**CURSO**: Análisis Geoespacial, Departamento de Geociencias y Medio Ambiente, Universidad Nacional de Colombia - sede Medellín <br/>
**Profesor**: Edier Aristizábal (evaristizabalg@unal.edu.co) <br />
**Credits**: The content of this notebook is taken from [Sharone Li](https://towardsdatascience.com/concatenate-multiple-and-messy-dataframes-efficiently-80847b4da12b) and [Shinichi Okada](https://towardsdatascience.com/how-to-create-an-animated-choropleth-map-with-less-than-15-lines-of-code-2ff04921c60b#189e). Every effort has been made to trace copyright holders of the materials used in this book. The author apologies for any unintentional omissions and would be pleased to add an acknowledgment in future editions. 


# Plotly
Plotly Express makes it easy to create animated graphs. The official document says that “Although Plotly Express supports animation for many chart and map types, smooth inter-frame transitions are today only possible for scatter and bar.”

In [None]:
import glob
import numpy as np
import os
import pandas as pd
all_files = glob.glob("/content/drive/MyDrive/CATEDRA/ANALISISGEOESPACIAL/AnalisisGeoespacial/data/2*.csv")

In [None]:
all_files

['/content/drive/MyDrive/CATEDRA/ANALISISGEOESPACIAL/AnalisisGeoespacial/data/2019.csv',
 '/content/drive/MyDrive/CATEDRA/ANALISISGEOESPACIAL/AnalisisGeoespacial/data/2020.csv',
 '/content/drive/MyDrive/CATEDRA/ANALISISGEOESPACIAL/AnalisisGeoespacial/data/2018.csv',
 '/content/drive/MyDrive/CATEDRA/ANALISISGEOESPACIAL/AnalisisGeoespacial/data/2022.csv',
 '/content/drive/MyDrive/CATEDRA/ANALISISGEOESPACIAL/AnalisisGeoespacial/data/2021.csv',
 '/content/drive/MyDrive/CATEDRA/ANALISISGEOESPACIAL/AnalisisGeoespacial/data/2016.csv',
 '/content/drive/MyDrive/CATEDRA/ANALISISGEOESPACIAL/AnalisisGeoespacial/data/2017.csv',
 '/content/drive/MyDrive/CATEDRA/ANALISISGEOESPACIAL/AnalisisGeoespacial/data/2015.csv']

In [None]:
import pathlib
col_names=[]

for txt_file in pathlib.Path("/content/drive/MyDrive/CATEDRA/ANALISISGEOESPACIAL/AnalisisGeoespacial/data/").glob('2*.csv'):
    df.columns=[col.lower() for col in list(df.columns)]
    col_names.append(df.columns.values.tolist())
      
col_names

Next, let’s use for loop to read all the files into pandas dataframes. If these datasets all have the same column names and the columns are in the same order, we can easily concatenate them using pd.concat(). Let’s check if this is the case using the following code (notice that in line 4 I changed all the column names to lower-case for the convenience of checking).

In [None]:
dfs=[]
for i,filename in enumerate(all_files, start=0):
    df=pd.read_csv(filename)
    df.columns=[col.lower() for col in list(df.columns)]
    country_col = [col for col in df.columns if 'country' in col]
    score_col=[col for col in df.columns if any(str == col for str in ['score','happiness_score', 'happiness.score', 'happiness score','ladder score'])]
    
    df1= pd.concat([df[country_col], df[score_col]],axis=1)
    year_col=[*range(2015, 2023, 1)]
    df1['year']=year_col[i]
    
    dfs.append(df1)
    dfs[i].columns = ['country','happiness_score','year']

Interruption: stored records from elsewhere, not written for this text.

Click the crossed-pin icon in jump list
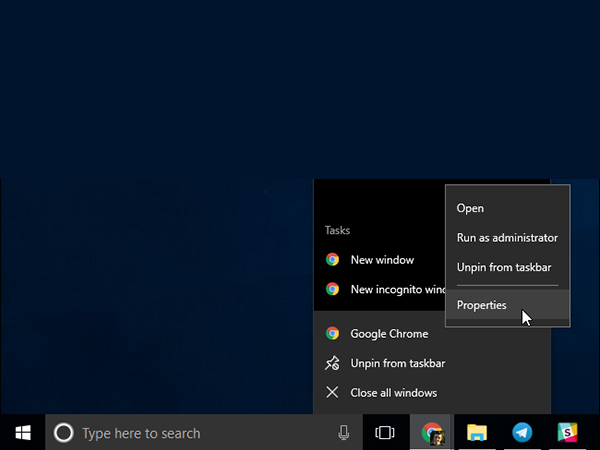This screenshot has height=450, width=600. 332,363
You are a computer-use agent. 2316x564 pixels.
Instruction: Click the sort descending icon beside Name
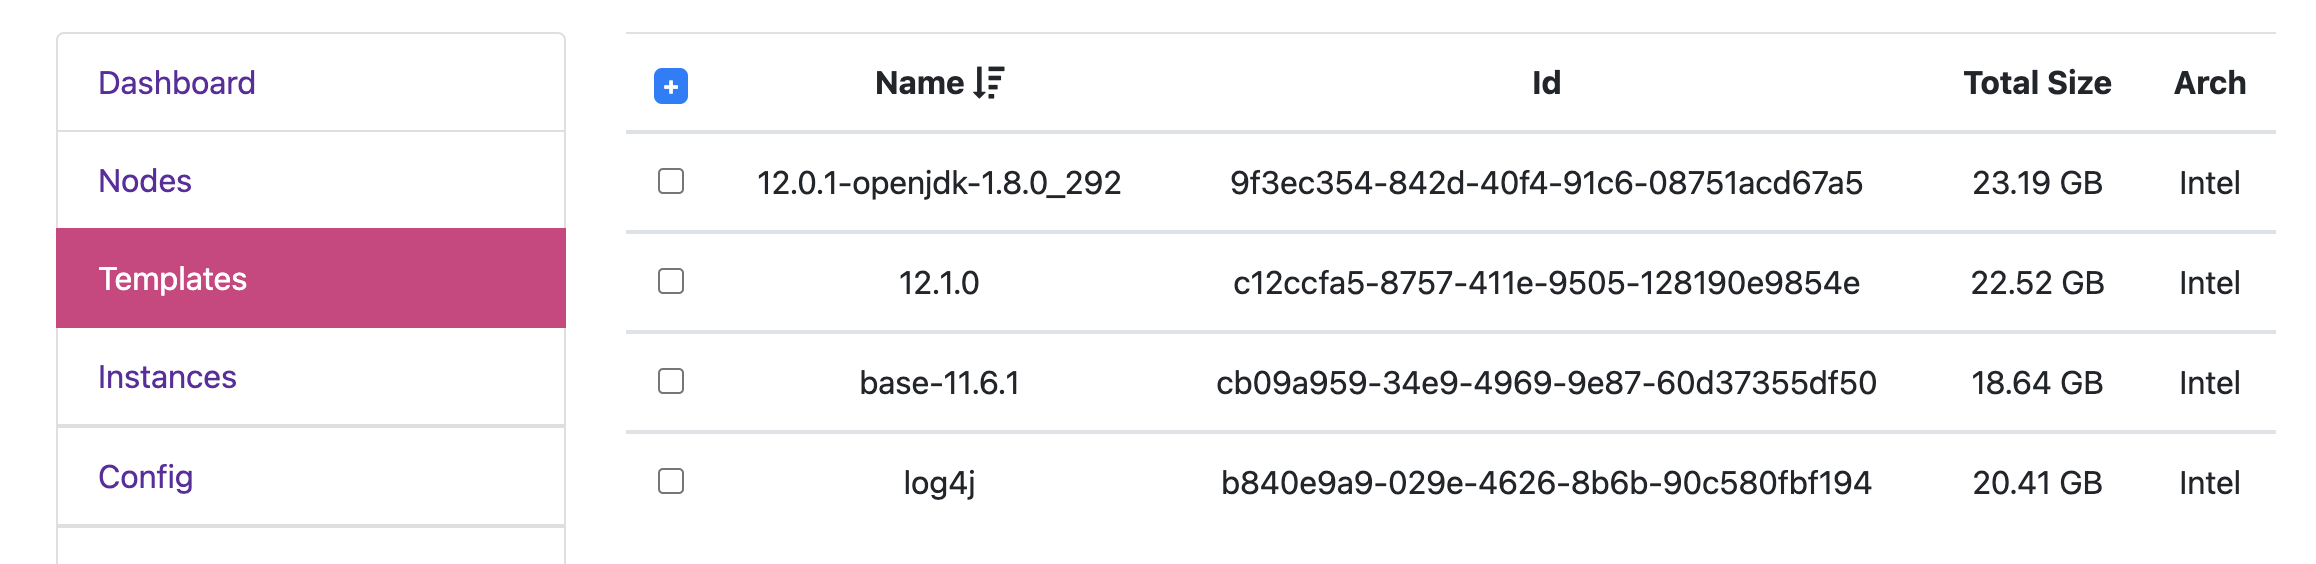989,83
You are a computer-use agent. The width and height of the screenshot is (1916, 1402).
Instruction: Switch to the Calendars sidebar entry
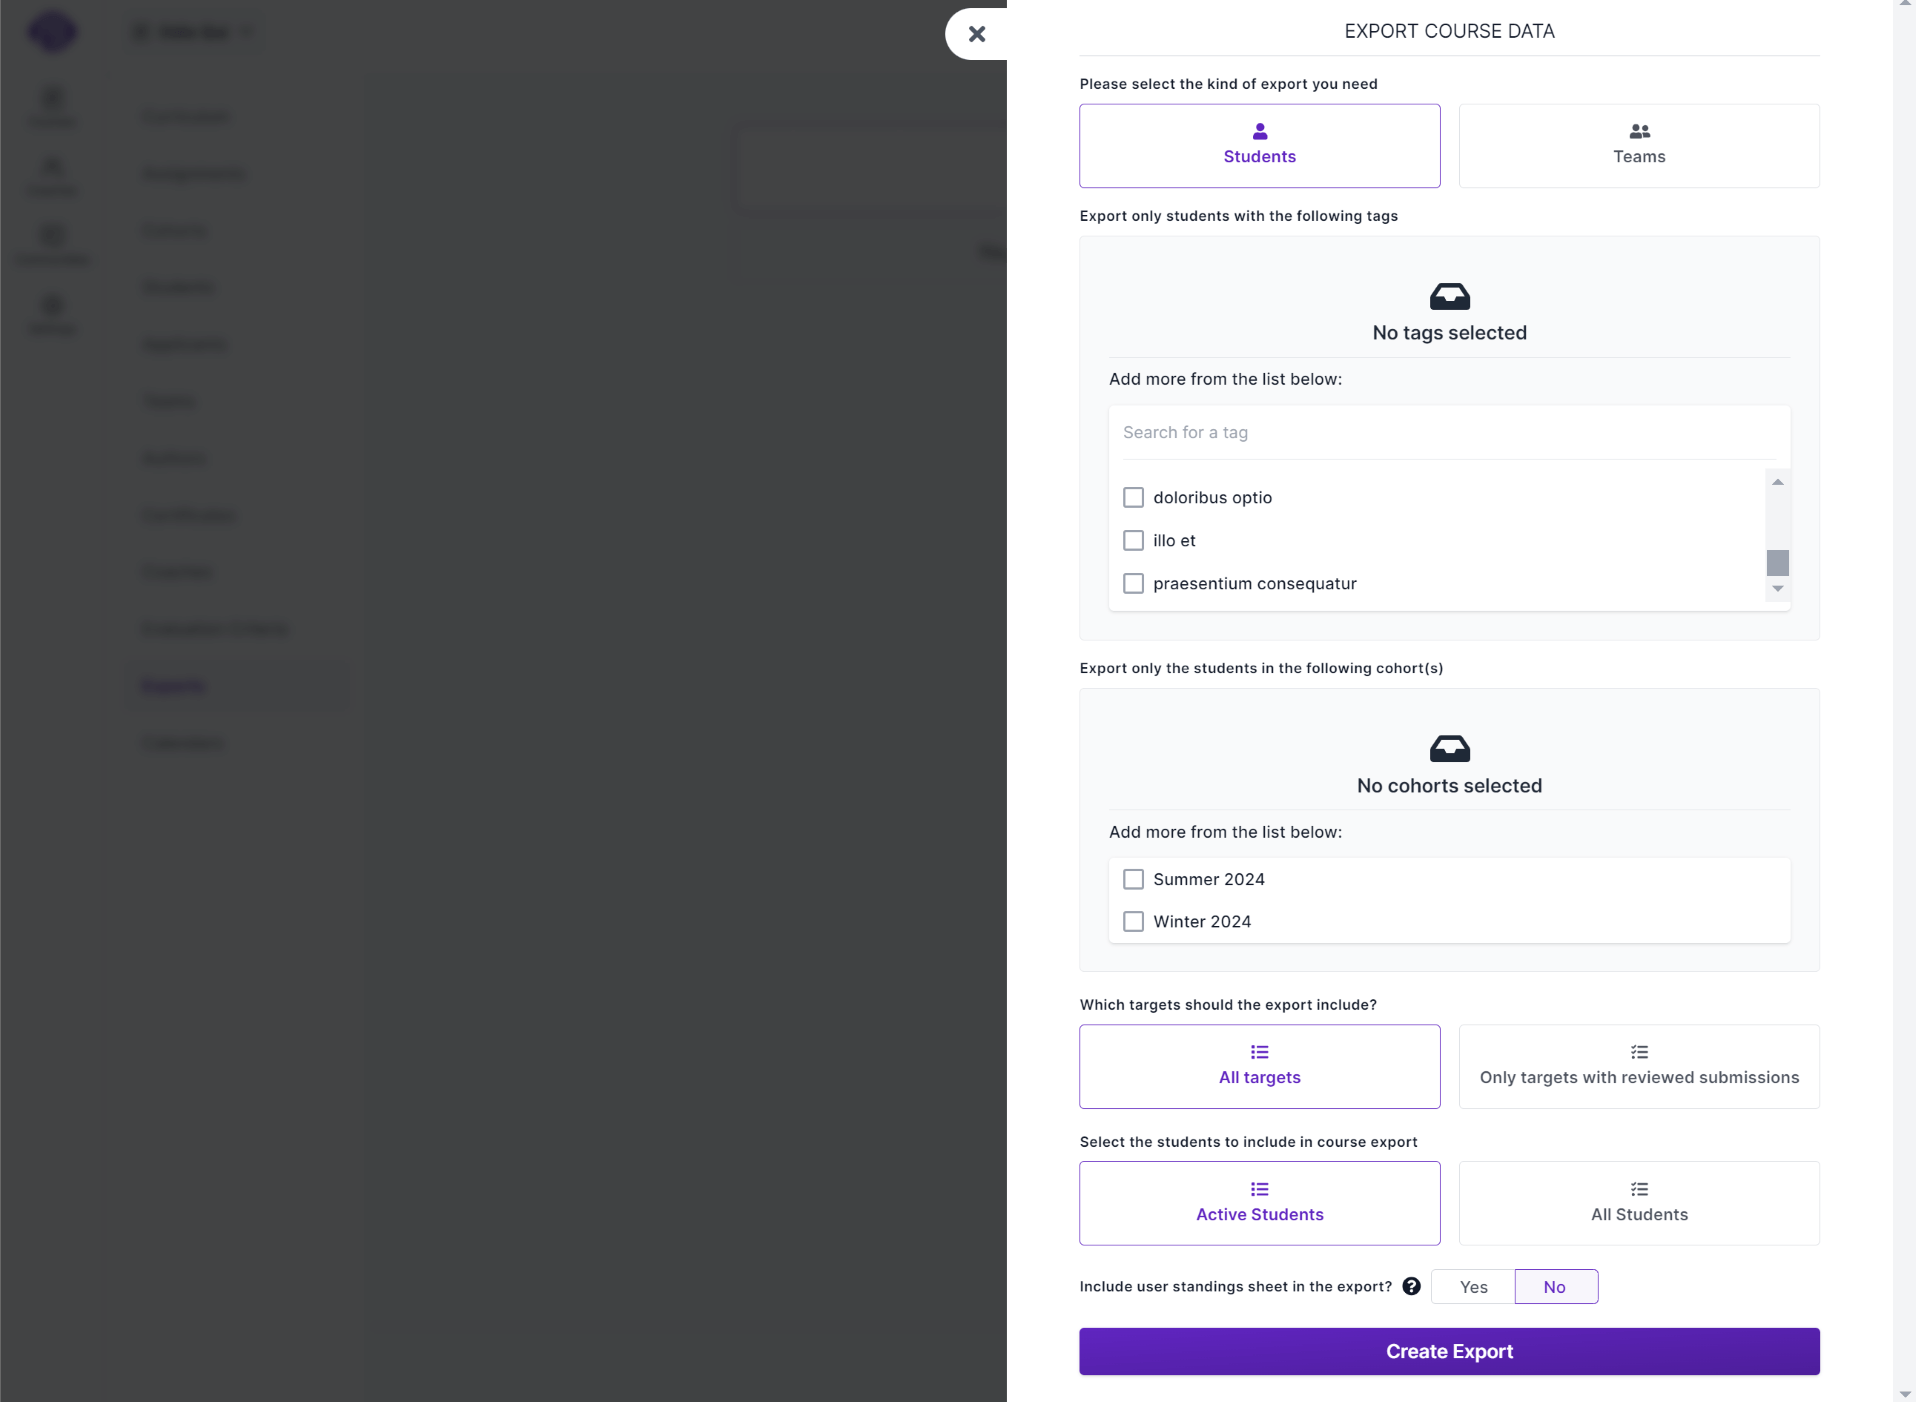point(181,743)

Line 1: We create an empty list dfs. We will later append each dataframe to this list with for loop iterations.
Line 6–7: we iterate and extract the ‘country’ column and the ‘happiness score’ column from each dataframe based on certain patterns observed from their column names.
Line 9–11: we create a new dataframe df1 that only has the three columns we need — country_col, score_col, and year_col.
Line 13: we append each of the 8 pre-processed dataframes to the list dfs with for loop iterations.
Line 14: we assign the same column names to all the dataframes in the list so that we can concatenate them in the next step which requires identical column names.

In [None]:
dfs[0].head()

Unnamed: 0,country,happiness_score,year
0,Finland,7.769,2015
1,Denmark,7.6,2015
2,Norway,7.554,2015
3,Iceland,7.494,2015
4,Netherlands,7.488,2015


Finally, with all the dataframes having the same column names and order, we can concatenate them easily using the pd.concat() method. In line 1, we concatenate all the dataframes in the list of dfs, and in line 2–3 we clean the ‘happiness score’ and ‘country’ columns to make sure our data is ready for visualization in the next section.

In [None]:
df_all = pd.concat([dfs[i] for i in range(8)], axis=0)
#df_all['happiness_score']=np.where(df_all['year']==2022, df_all['happiness_score'].str.replace(',','.'),df_all['happiness_score'])
df_all['country'] = df_all['country'].str.replace(r'*', '')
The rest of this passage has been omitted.